Provided data Block Start
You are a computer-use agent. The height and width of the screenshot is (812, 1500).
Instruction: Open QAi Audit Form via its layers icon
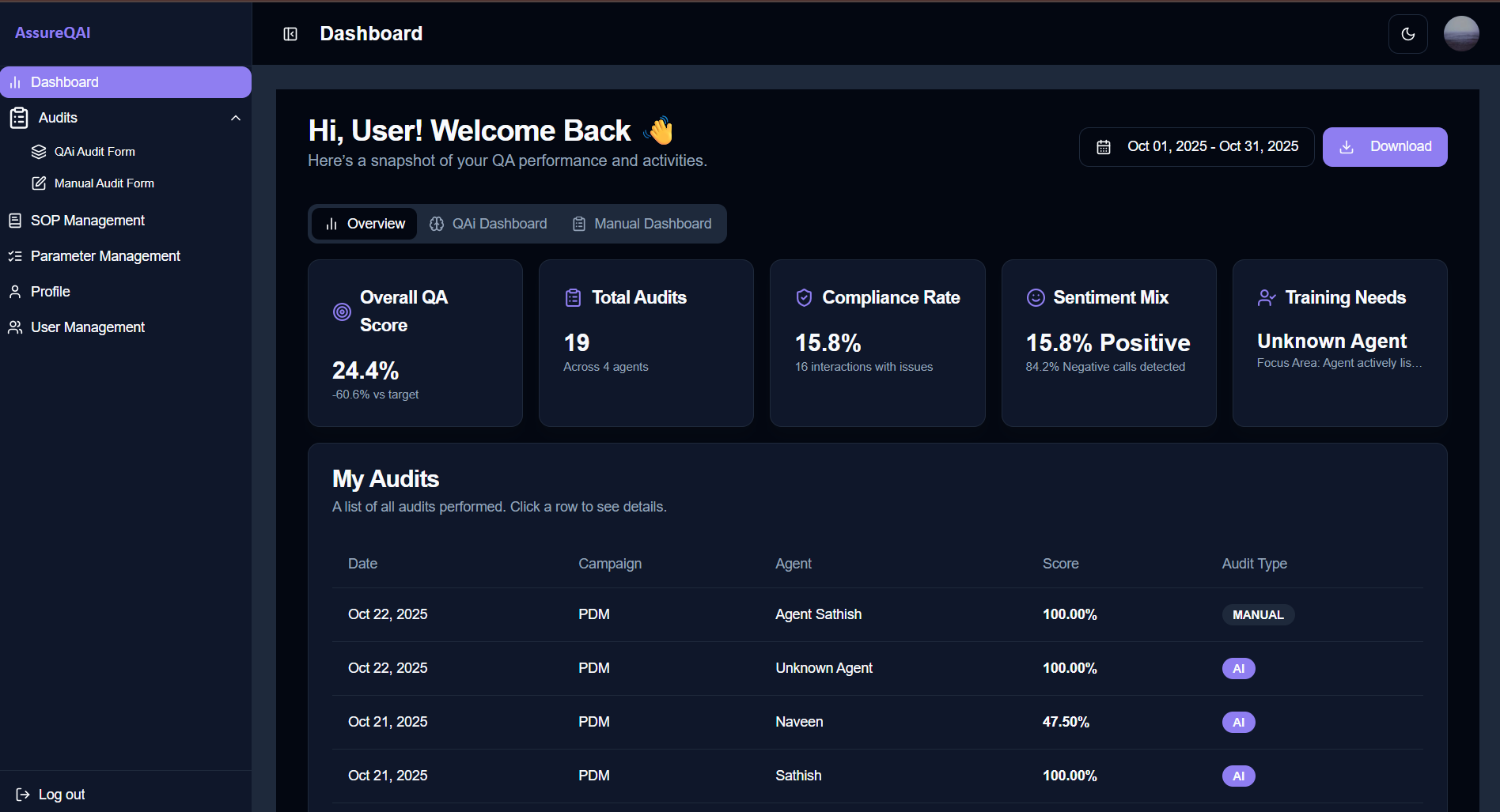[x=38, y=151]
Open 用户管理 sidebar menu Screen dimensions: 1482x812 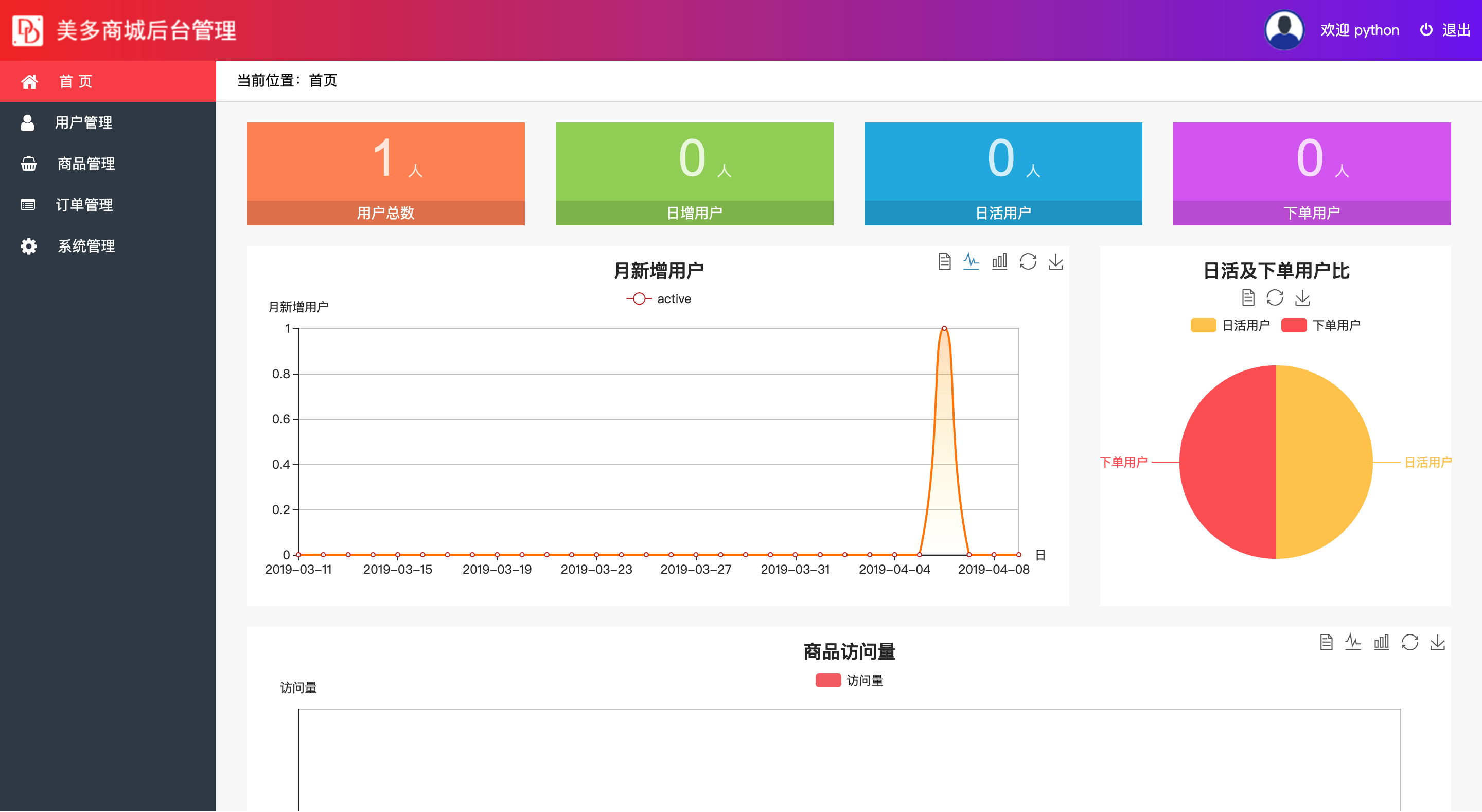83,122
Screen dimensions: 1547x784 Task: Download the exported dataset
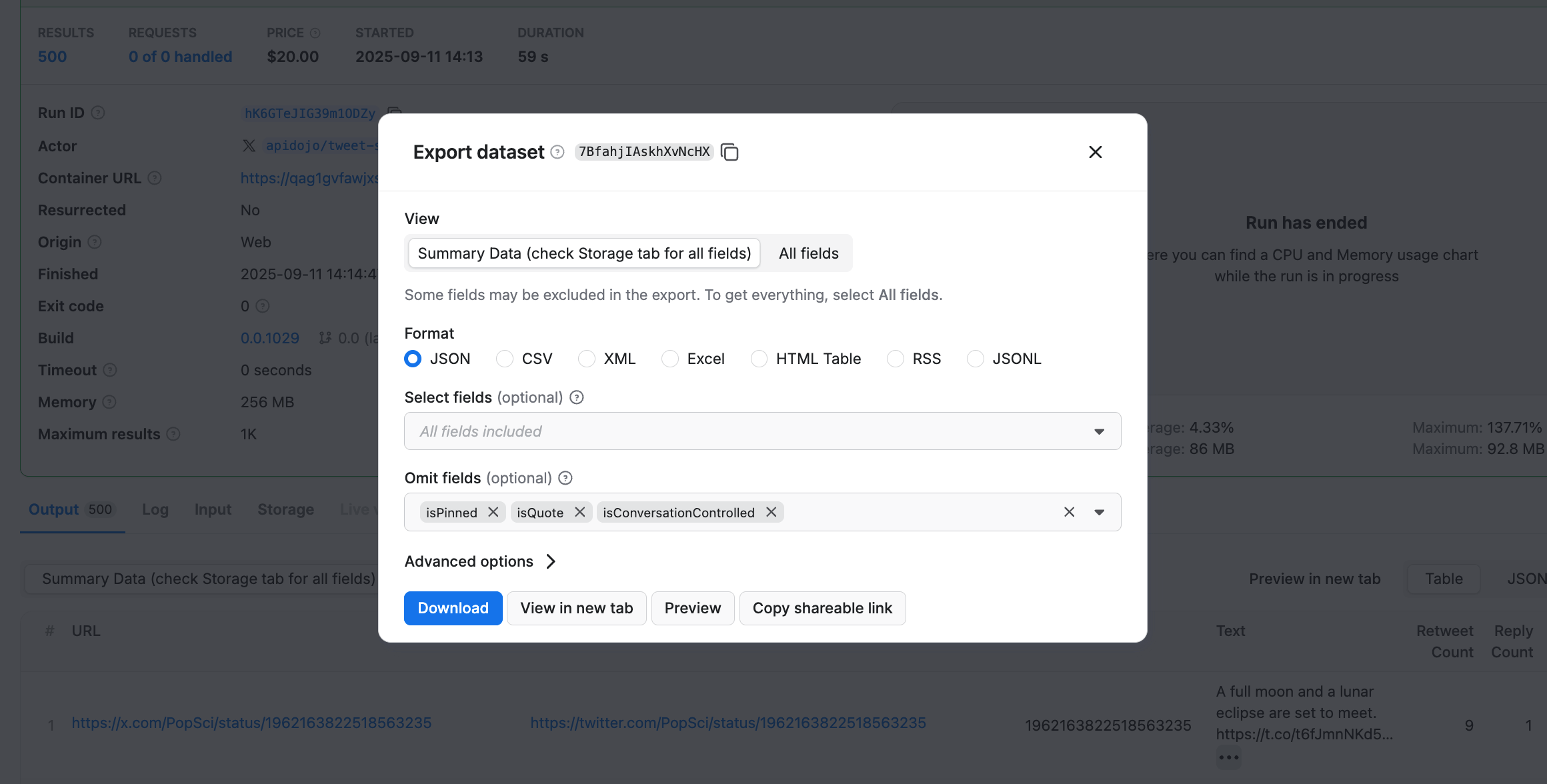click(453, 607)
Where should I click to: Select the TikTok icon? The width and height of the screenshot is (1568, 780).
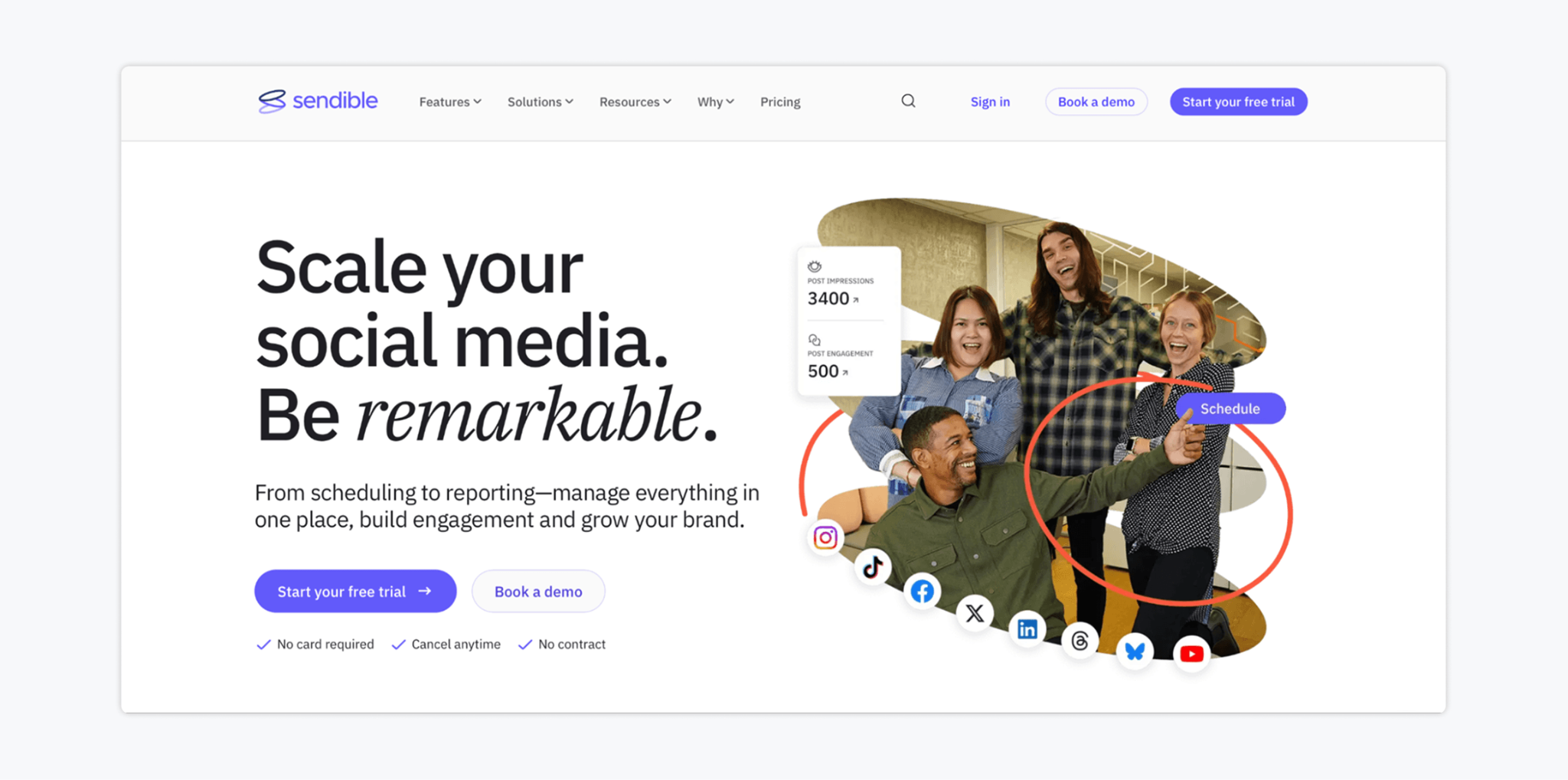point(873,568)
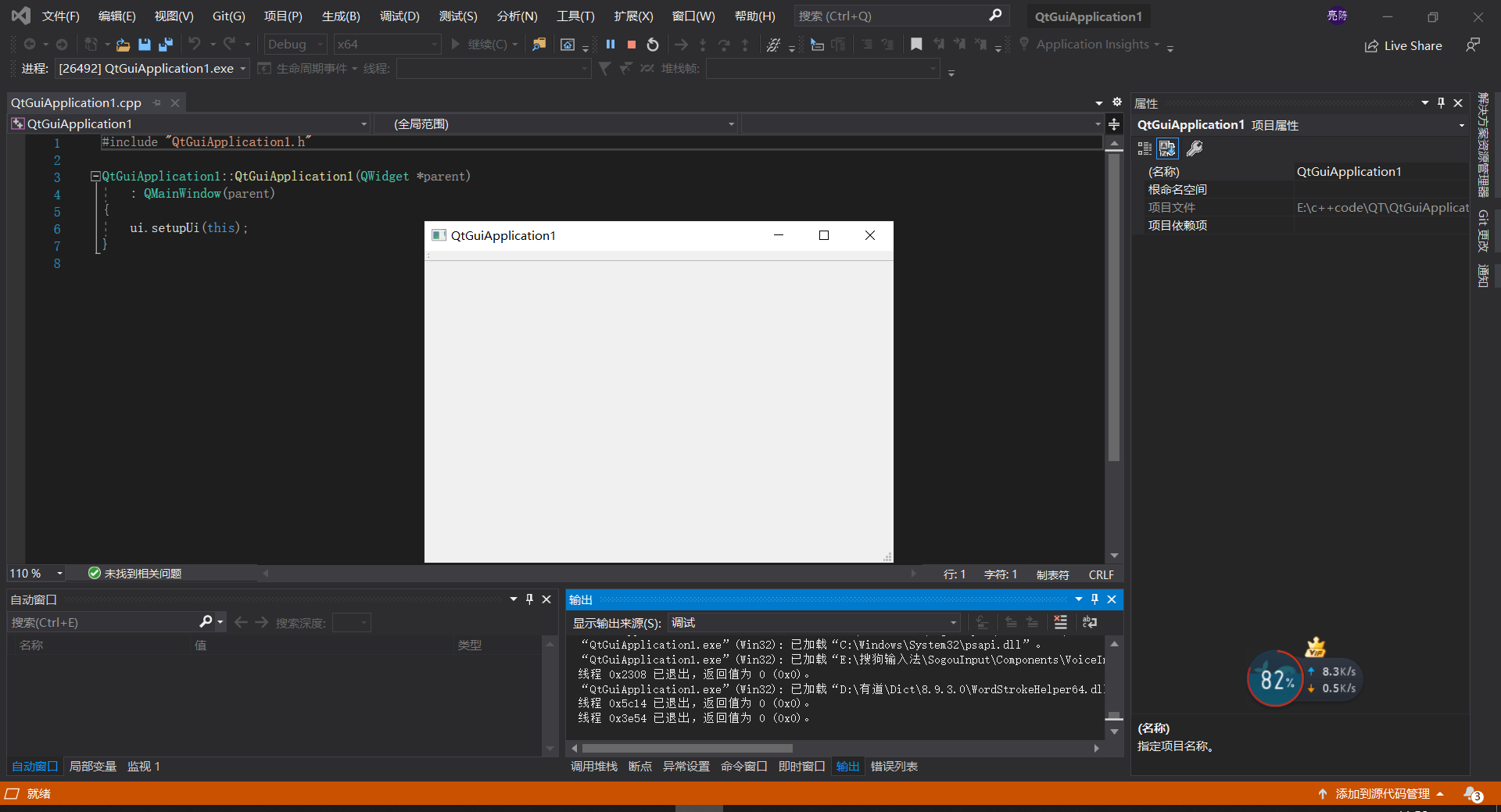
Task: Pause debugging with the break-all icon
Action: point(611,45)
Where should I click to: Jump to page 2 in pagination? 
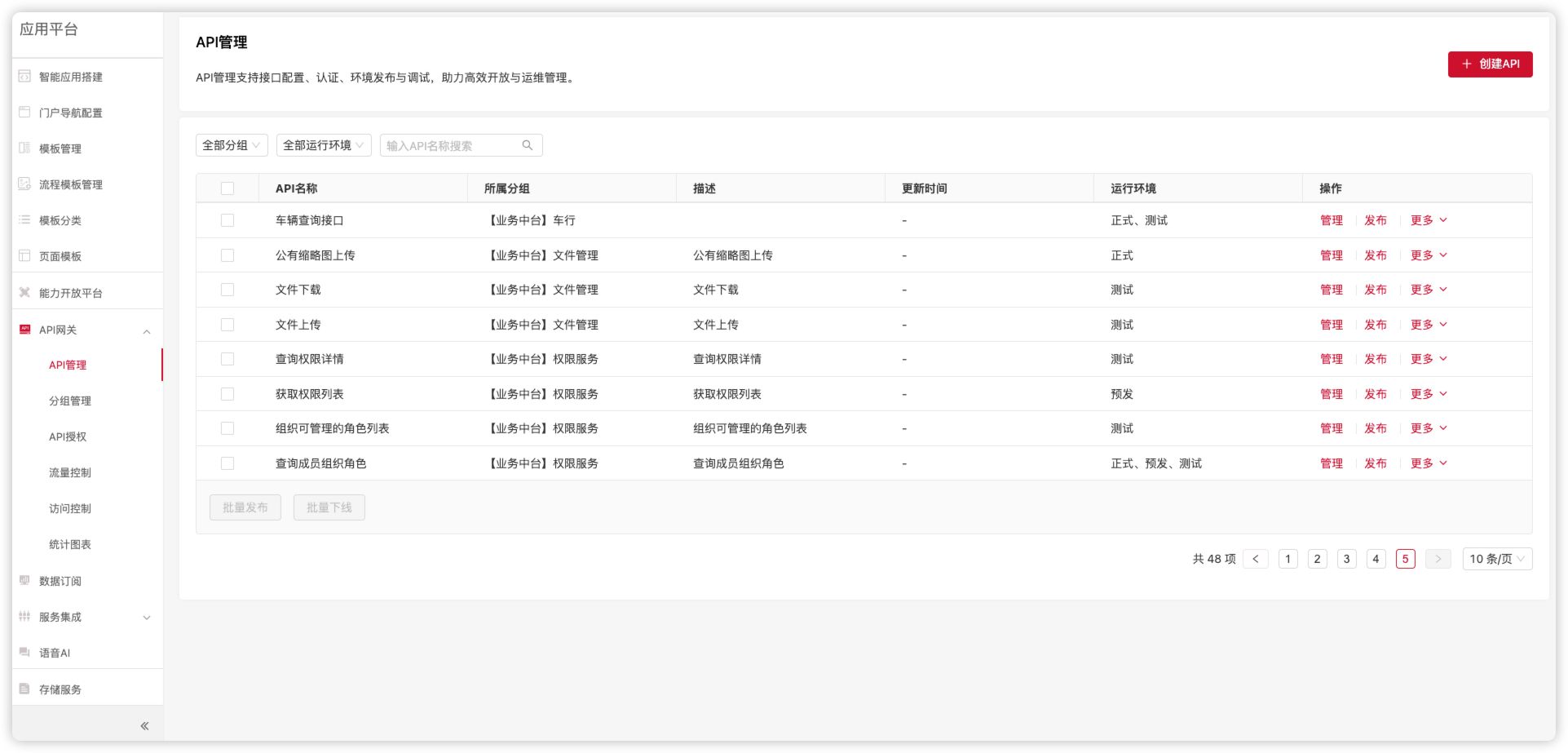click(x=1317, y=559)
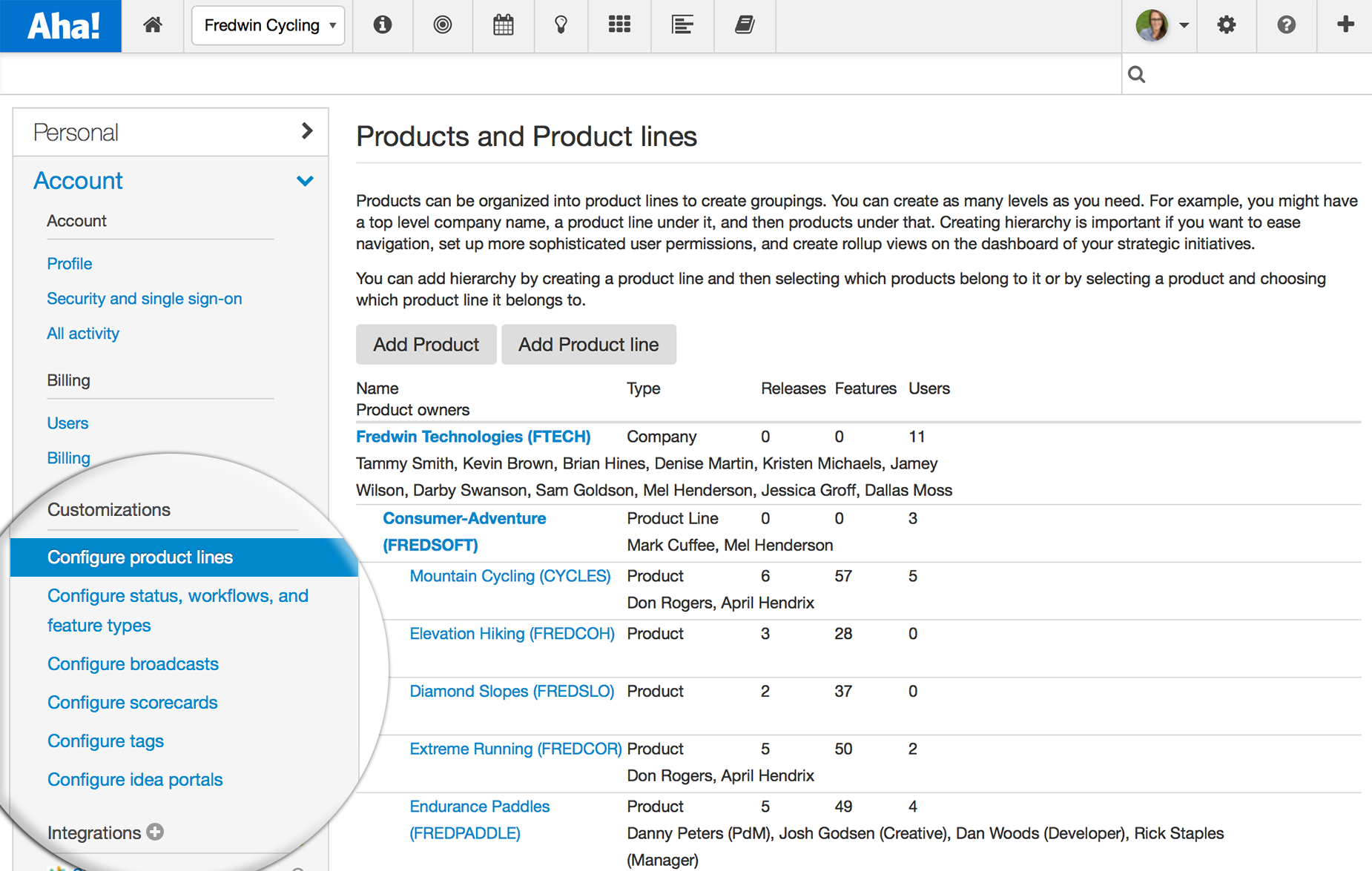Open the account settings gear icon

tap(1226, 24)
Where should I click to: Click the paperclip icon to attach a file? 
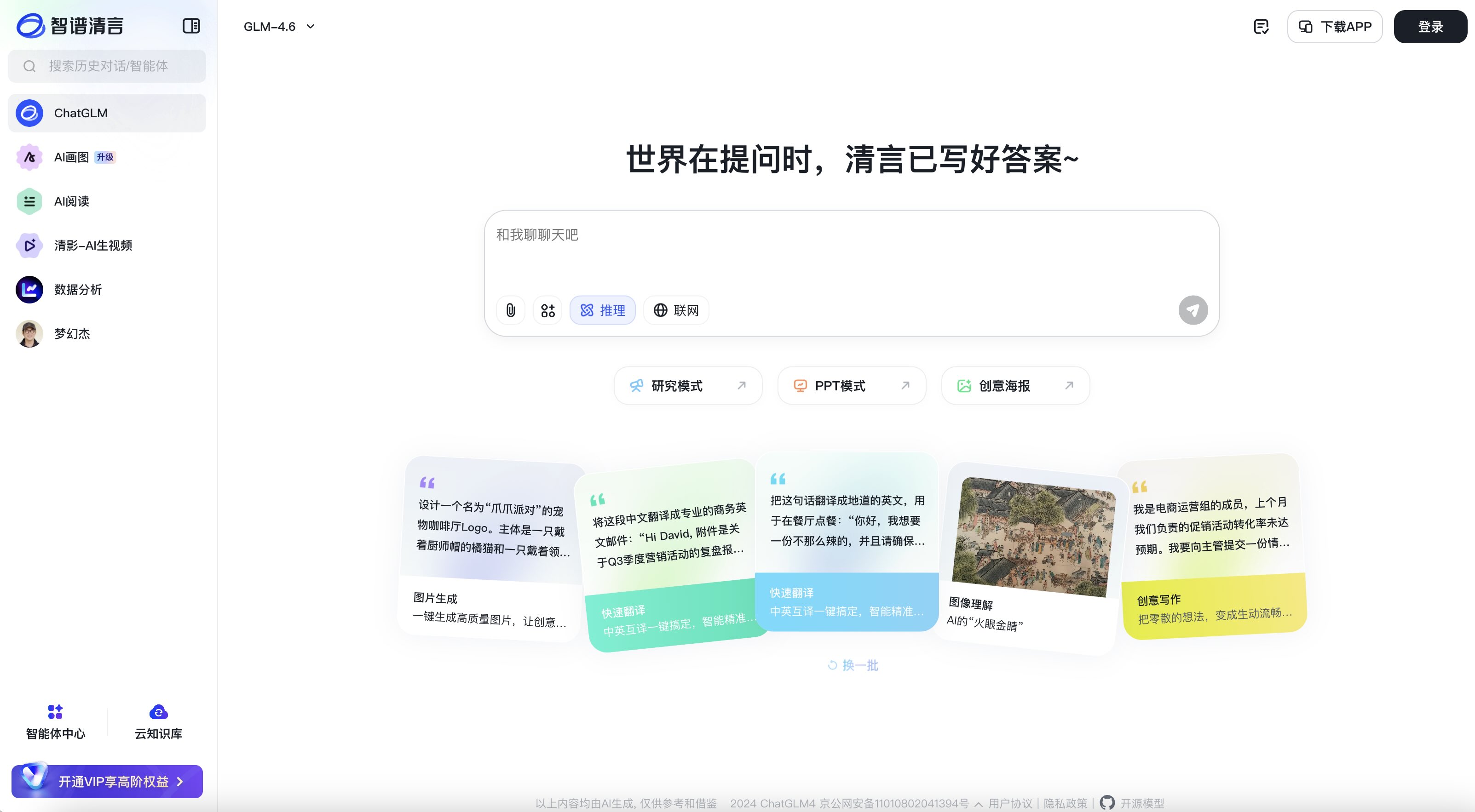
Provided data Block End
> _Activity_
Only the lines between the one containing "Screen dimensions: 1547x784" and the last line of the listing above, both included, should be written out, exactly and without pictures.

> _Exercise response_
Screen dimensions: 1547x784 Task: Download the exported dataset
click(453, 607)
Where should I click to: Select the TikTok icon? The width and height of the screenshot is (1568, 780).
point(873,568)
Task: Pause debugging with the break-all icon
Action: point(611,45)
Where should I click to: Jump to page 2 in pagination? 
click(x=1317, y=559)
Open the account settings gear icon

tap(1226, 24)
Where should I click to: Click the paperclip icon to attach a file? 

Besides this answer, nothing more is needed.